You are viewing a plain text version of this content. The canonical link for it is here.

Posted to java-user@lucene.apache.org by Saurabh Gokhale <sa...@gmail.com> on 2011/08/15 19:14:51 UTC

Regarding multiple index creation and Searching

Hi All,

In my application, we have been maintaining lucene index for the 3 years
worth of data. (more than 70GB of single lucene index). To improve
performance, recently it was decided to break indexes into 1 year worth of
data each (3 indexes). before we work on the required change, I wanted to
get clarification on few questionsMy setup has following properties

OS: Red Hat Enterprise
Lucene: 3.2
Java: JDK 1.6

Questions:
1. What is the average acceptable size for Lucene index that is considered
OK for searching? (before it is broken down into multiple indexes)
2. Other than performance, what should be the criteria to decide on
separating the index into mutiple index. (Criteria like single file in the
index should not be more than 2GB, or the total lucene index folder size
should not be above 10GB etc)


(Regarding code changes required to break the documents into appropriate
year)
I will be reindexing all the documents again using modified code base. For
that I will be required to

3. Create multiple indexWriters and index the document using appropriate
writer as per the date of the document.
4. While searching, use multiSearcher or ParallelMultiSearcher to search
across all indexes at once.

do I have to make any other change as far as the code changes are concerned?

Thanks

Saurabh

Re: Regarding multiple index creation and Searching

Posted by Mihai Caraman <ca...@gmail.com>.

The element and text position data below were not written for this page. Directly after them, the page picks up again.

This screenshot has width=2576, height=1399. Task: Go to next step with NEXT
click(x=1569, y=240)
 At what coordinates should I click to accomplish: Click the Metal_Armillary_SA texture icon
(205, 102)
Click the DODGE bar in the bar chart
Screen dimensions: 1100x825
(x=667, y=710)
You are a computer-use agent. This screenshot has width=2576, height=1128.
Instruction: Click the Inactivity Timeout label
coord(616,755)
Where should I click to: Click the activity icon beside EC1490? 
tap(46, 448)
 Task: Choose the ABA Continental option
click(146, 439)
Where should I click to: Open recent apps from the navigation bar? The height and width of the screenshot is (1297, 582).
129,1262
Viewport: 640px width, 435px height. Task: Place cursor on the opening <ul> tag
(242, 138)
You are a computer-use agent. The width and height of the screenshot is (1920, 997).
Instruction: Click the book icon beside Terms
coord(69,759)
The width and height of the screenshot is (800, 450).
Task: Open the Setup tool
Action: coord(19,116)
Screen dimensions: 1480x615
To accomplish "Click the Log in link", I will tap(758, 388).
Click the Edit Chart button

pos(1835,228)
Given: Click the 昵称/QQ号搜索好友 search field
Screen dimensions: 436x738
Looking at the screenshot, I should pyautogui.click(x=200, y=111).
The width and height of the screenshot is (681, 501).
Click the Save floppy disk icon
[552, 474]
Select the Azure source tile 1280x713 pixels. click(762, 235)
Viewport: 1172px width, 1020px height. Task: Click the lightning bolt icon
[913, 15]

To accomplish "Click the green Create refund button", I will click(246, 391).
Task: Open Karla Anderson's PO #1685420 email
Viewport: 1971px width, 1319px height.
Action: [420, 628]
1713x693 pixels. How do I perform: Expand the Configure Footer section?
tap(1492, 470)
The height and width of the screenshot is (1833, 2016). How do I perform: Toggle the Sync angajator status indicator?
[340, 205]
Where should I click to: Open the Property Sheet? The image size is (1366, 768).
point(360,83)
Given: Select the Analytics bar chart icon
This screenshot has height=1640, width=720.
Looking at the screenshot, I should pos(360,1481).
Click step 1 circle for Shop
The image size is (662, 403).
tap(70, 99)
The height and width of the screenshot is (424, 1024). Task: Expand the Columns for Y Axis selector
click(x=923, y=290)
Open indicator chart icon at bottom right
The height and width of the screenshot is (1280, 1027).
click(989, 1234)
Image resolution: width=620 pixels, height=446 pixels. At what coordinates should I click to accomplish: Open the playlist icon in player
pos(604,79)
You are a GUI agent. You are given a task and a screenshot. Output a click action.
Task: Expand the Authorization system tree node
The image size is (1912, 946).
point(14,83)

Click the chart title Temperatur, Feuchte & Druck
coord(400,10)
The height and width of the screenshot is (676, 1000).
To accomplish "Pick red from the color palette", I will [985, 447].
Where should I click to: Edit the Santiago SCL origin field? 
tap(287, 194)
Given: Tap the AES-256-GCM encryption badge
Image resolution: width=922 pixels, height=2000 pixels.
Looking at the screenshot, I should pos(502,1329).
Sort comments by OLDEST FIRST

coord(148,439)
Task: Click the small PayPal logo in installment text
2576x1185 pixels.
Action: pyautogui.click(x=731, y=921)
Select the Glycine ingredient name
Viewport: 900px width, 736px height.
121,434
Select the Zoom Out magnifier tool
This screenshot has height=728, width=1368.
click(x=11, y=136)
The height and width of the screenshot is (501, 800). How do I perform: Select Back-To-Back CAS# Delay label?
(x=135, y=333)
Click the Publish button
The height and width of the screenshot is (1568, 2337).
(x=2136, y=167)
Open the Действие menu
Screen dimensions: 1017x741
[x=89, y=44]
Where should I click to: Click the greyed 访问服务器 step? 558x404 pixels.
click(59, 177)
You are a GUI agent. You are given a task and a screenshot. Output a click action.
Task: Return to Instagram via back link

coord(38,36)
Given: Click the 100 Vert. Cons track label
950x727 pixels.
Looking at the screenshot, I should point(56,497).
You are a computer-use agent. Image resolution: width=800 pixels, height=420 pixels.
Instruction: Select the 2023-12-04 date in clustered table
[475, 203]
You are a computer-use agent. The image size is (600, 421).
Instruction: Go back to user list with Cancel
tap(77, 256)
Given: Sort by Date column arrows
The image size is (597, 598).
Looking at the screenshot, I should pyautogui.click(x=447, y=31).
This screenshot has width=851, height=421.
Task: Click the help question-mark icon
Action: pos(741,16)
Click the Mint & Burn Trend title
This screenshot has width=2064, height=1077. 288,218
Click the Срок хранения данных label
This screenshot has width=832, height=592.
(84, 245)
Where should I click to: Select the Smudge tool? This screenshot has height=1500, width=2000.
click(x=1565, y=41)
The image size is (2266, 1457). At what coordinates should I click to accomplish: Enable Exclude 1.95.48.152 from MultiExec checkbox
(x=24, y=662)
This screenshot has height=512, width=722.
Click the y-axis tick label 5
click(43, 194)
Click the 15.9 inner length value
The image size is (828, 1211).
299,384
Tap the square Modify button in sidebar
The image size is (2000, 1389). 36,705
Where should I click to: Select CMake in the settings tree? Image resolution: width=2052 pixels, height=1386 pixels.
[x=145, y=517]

heard that ~80million docs per index (varying with average document size).

@Uwe Schindler: Is hashed distribution really necessary when using
MultiReader? I did hear that solr uses continuous hashing algorithm with
shards of indexes. But MultiReader didn't say anything about hashing.

RE: Regarding multiple index creation and Searching

Posted by Uwe Schindler <uw...@thetaphi.de>.

Hi,

This all depends on your index contents and hardware. In general the size of
a single index / index segment vs multiple segments / indexes is not an
issue on one single machine. To scale, you should also think of using more
than one machine with e.g. ElasticSearch or Apache Solr instead of plain
Lucene (which provide that functionality). For the single machine case, you
can only speed up the stuff by parallelization.

> 1. What is the average acceptable size for Lucene index that is considered
OK
> for searching? (before it is broken down into multiple indexes) 2. Other
than
> performance, what should be the criteria to decide on separating the index
into
> mutiple index. (Criteria like single file in the index should not be more
than
> 2GB, or the total lucene index folder size should not be above 10GB etc)

Depends. On one single machine it does not matter how big files are. When
searching, an index consisting of several sub-indexes / segments behaves
almost identical to one big optimized one. This is only different when you
parallelize.

> (Regarding code changes required to break the documents into appropriate
> year)
> I will be reindexing all the documents again using modified code base. For
that
> I will be required to
> 
> 3. Create multiple indexWriters and index the document using appropriate
> writer as per the date of the document.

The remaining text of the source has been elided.